Geht es nach dem Tourismusverband, soll die Auszeichnung Hunderttausende mehr anlocken, geht es nach Enemark, soll das Außergewöhnliche von jedem Einzelnen anerkannt werden: 20 500 Seehunde, so viele wie nie zuvor, wurden im vergangenen Jahr vor den Küsten gezählt. Eine von 4000 Tierarten hier, an Fischen gibt es allein mehr als 140. Millionen Wattwürmer wühlen jedes Jahr 1000 Tonnen Sand pro Hektar um.

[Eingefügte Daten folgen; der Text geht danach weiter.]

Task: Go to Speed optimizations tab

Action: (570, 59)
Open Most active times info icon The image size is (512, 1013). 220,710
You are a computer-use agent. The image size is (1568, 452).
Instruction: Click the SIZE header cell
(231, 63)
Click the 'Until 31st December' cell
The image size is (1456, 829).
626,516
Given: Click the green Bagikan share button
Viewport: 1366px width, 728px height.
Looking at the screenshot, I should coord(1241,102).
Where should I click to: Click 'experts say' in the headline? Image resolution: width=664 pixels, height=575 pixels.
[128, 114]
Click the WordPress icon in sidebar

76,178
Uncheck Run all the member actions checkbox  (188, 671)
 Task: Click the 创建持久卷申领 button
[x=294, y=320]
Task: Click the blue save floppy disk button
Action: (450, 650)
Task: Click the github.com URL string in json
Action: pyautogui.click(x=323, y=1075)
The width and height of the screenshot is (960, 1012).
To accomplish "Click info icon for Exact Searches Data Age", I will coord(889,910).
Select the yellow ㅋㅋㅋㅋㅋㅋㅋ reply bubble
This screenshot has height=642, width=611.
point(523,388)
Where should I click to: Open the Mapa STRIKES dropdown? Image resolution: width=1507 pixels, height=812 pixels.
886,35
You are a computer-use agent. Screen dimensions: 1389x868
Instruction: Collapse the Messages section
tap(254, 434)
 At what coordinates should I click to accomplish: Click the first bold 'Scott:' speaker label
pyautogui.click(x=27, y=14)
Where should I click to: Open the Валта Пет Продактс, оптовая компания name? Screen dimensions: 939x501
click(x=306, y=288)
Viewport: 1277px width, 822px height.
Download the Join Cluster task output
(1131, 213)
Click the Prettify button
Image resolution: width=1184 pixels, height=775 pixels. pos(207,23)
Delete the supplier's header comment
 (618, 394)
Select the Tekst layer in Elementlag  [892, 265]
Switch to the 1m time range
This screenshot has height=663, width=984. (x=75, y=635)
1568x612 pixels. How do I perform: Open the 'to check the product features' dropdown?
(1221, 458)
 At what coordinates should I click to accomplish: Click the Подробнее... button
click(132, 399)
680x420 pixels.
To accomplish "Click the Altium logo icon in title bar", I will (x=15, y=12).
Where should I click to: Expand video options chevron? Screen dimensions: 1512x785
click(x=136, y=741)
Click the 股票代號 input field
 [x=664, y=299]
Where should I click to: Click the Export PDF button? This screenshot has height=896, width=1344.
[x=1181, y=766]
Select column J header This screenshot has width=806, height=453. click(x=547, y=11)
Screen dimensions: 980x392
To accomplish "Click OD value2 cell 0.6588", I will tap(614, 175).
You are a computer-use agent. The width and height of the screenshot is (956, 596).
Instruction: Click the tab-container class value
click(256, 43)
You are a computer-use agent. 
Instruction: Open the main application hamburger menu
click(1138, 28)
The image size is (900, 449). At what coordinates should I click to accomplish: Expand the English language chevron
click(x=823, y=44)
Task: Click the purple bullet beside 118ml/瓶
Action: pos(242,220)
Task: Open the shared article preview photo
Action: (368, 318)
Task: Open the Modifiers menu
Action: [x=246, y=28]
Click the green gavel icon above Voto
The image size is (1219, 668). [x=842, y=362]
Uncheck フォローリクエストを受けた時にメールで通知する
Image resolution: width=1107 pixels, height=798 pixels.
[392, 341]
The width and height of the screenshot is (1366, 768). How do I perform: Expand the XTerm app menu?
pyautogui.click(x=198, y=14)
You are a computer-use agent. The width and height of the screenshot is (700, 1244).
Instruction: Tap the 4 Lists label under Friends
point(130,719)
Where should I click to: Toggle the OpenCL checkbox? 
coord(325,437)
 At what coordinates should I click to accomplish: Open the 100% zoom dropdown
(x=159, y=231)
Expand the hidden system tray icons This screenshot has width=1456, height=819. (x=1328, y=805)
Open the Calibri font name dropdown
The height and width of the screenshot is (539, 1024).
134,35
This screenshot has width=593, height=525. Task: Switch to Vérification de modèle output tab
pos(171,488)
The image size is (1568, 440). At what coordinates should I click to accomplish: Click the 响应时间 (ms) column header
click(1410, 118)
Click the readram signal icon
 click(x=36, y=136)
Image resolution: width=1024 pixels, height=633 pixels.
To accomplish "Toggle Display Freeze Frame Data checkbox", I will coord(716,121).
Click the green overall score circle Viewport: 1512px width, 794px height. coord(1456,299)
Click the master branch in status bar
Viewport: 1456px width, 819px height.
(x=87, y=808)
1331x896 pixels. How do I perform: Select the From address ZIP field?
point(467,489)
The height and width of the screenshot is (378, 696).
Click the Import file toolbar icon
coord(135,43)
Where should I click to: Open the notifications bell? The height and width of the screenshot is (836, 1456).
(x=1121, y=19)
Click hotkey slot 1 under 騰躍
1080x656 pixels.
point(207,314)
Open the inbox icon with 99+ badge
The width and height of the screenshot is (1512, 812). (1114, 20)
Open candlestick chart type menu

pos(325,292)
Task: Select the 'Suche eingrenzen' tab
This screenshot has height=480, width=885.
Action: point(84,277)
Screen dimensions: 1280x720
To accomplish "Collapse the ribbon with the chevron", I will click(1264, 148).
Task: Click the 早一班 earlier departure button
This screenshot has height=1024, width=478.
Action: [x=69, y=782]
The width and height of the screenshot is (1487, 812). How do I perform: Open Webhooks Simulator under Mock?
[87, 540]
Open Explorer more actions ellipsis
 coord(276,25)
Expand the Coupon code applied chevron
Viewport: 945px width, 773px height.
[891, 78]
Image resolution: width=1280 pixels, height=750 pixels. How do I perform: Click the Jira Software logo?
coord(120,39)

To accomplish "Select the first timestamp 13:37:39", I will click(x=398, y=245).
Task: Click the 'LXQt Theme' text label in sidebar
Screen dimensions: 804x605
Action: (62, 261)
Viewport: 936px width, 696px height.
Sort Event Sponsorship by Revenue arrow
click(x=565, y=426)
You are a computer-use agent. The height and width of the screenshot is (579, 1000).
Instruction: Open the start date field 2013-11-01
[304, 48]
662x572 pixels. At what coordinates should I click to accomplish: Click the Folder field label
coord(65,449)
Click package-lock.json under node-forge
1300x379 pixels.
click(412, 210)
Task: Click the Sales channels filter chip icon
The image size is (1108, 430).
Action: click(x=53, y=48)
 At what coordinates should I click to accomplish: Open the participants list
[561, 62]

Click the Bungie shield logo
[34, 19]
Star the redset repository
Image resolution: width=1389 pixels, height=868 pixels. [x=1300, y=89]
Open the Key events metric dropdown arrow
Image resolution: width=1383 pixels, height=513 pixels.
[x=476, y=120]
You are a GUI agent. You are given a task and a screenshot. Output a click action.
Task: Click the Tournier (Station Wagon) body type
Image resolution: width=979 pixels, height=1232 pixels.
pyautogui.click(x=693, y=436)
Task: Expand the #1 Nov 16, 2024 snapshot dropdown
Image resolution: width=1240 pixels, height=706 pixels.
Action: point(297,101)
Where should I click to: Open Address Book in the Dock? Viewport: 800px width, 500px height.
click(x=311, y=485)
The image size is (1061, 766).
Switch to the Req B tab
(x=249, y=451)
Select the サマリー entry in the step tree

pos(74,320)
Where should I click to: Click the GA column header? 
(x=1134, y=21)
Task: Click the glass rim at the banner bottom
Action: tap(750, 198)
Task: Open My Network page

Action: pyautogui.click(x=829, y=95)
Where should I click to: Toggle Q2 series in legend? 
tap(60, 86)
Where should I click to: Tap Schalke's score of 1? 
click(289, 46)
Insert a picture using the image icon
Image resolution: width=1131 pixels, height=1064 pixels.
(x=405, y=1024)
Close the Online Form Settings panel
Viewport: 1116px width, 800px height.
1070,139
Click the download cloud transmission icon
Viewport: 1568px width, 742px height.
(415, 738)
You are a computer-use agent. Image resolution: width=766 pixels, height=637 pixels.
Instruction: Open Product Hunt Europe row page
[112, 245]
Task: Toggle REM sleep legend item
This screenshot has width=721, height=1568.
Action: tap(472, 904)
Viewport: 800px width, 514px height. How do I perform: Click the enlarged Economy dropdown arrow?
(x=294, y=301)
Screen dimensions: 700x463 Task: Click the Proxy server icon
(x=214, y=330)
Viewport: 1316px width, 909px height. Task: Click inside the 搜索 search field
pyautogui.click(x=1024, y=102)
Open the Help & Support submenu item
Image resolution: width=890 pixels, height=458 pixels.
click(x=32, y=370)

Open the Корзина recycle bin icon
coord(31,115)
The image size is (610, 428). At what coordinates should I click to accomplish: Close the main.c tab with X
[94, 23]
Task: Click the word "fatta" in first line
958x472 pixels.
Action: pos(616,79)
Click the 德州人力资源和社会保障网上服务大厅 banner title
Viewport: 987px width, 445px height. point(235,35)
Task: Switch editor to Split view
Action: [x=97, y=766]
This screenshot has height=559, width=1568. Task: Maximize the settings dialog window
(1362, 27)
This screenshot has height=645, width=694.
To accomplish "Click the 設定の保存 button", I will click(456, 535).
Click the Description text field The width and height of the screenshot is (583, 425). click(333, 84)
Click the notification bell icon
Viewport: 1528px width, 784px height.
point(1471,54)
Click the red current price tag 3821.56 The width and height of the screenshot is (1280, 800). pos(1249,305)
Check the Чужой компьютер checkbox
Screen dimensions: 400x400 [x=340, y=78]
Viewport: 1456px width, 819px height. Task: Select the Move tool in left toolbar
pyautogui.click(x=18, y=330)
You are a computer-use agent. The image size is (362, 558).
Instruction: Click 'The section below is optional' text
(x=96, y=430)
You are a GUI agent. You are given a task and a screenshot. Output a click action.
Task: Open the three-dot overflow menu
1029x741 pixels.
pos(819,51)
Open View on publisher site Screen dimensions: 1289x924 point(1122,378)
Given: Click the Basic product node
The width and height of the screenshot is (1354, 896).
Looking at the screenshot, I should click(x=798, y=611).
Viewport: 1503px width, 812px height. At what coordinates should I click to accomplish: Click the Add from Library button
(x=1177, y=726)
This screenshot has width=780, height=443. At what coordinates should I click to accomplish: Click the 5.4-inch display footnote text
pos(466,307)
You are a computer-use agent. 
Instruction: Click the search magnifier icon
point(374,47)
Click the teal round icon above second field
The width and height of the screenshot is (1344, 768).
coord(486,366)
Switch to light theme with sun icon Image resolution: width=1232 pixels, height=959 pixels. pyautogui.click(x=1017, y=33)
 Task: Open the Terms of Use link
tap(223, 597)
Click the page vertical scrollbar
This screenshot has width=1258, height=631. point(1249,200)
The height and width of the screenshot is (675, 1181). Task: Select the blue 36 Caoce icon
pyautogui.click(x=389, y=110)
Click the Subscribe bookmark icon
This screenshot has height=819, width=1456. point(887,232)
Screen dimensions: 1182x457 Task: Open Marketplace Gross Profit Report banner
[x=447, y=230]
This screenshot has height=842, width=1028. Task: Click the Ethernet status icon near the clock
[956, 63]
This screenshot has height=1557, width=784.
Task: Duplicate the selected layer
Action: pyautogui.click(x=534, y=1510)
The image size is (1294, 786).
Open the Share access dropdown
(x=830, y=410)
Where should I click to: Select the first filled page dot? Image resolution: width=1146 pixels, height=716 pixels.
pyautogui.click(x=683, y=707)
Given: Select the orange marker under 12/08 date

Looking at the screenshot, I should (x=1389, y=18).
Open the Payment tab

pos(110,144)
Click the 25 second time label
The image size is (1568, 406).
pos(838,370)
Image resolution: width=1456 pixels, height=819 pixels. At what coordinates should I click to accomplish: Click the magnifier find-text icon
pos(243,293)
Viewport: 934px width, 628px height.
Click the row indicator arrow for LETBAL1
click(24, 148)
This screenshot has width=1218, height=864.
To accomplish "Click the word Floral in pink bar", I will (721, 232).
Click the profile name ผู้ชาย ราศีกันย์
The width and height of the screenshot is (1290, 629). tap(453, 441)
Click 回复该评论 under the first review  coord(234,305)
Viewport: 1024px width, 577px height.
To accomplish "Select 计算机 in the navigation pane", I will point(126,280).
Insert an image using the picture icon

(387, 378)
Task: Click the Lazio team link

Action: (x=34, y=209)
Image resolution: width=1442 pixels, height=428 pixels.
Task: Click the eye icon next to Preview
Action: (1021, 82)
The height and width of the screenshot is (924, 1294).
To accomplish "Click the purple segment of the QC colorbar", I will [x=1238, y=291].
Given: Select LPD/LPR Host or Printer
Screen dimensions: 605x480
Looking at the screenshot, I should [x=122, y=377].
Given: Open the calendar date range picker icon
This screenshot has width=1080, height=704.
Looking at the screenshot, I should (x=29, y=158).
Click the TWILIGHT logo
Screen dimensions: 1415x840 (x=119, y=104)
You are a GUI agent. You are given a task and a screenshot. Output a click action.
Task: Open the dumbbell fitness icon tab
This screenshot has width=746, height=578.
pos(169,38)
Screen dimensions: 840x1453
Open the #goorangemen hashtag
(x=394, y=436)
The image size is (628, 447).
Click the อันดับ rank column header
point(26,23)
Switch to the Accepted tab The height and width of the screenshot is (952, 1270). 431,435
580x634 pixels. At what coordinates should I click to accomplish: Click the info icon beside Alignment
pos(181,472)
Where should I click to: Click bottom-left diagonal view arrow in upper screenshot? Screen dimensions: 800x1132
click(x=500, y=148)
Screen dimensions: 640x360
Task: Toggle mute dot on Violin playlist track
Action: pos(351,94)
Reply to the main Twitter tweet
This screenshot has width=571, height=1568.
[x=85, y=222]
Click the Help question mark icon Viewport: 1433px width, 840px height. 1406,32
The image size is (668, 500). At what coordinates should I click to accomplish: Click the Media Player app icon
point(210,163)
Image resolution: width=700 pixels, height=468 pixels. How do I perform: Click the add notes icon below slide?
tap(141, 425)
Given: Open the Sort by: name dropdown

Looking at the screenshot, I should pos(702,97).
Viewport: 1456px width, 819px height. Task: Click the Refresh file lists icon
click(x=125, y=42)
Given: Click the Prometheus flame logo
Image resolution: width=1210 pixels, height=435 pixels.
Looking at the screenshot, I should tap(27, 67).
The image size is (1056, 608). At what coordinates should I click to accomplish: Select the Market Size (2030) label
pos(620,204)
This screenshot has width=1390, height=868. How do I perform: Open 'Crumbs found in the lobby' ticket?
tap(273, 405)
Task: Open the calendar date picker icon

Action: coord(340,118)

Enemark schüttelt den Kopf, hört gar nicht auf. Dann findet er bürokratische Worte für die Art, wie er "das touristische Produkt" weiterentwickeln will, spricht von "nachhaltigem Tourismus". Es werde weiterhin Gebiete geben, wo keiner hingehen darf, mehr Ranger, die darauf achten, dass Hunde an der Leine laufen, und die Rat geben, wie man die Natur erleben kann, ohne sie zu stören. [...]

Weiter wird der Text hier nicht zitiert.